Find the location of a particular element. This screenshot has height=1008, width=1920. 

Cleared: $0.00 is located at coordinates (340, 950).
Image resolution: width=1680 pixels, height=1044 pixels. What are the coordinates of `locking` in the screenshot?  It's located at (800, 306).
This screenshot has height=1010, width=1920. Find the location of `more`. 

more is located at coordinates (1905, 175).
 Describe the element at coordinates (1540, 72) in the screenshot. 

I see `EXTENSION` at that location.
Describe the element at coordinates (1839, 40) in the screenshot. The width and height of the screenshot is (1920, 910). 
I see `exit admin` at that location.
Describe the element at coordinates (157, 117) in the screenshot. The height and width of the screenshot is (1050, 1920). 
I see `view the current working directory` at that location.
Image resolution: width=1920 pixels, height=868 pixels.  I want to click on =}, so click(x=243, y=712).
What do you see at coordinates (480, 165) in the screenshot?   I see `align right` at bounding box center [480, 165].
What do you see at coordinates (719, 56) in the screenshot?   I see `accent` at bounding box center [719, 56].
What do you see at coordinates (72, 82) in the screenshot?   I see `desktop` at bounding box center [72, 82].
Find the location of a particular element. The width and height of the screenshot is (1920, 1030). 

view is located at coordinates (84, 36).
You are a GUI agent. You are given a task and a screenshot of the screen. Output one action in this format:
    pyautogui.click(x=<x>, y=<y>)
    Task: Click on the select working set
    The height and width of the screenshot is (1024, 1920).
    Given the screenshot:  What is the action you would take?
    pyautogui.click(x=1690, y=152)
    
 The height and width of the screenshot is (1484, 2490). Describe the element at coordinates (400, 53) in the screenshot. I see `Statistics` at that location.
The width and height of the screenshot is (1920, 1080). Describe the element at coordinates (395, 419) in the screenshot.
++++++++
## REQUIREMENT
Copy the records word for word, from the line containing "Describe the element at coordinates (1839, 40)" through the end of the records.

## REPLY TO THE TASK
Describe the element at coordinates (1839, 40) in the screenshot. The width and height of the screenshot is (1920, 910). 
I see `exit admin` at that location.
Describe the element at coordinates (157, 117) in the screenshot. The height and width of the screenshot is (1050, 1920). 
I see `view the current working directory` at that location.
Image resolution: width=1920 pixels, height=868 pixels.  I want to click on =}, so click(x=243, y=712).
What do you see at coordinates (480, 165) in the screenshot?   I see `align right` at bounding box center [480, 165].
What do you see at coordinates (719, 56) in the screenshot?   I see `accent` at bounding box center [719, 56].
What do you see at coordinates (72, 82) in the screenshot?   I see `desktop` at bounding box center [72, 82].
Find the location of a particular element. The width and height of the screenshot is (1920, 1030). 

view is located at coordinates (84, 36).
You are a GUI agent. You are given a task and a screenshot of the screen. Output one action in this format:
    pyautogui.click(x=<x>, y=<y>)
    Task: Click on the select working set
    The height and width of the screenshot is (1024, 1920).
    Given the screenshot:  What is the action you would take?
    pyautogui.click(x=1690, y=152)
    
 The height and width of the screenshot is (1484, 2490). Describe the element at coordinates (400, 53) in the screenshot. I see `Statistics` at that location.
The width and height of the screenshot is (1920, 1080). Describe the element at coordinates (395, 419) in the screenshot.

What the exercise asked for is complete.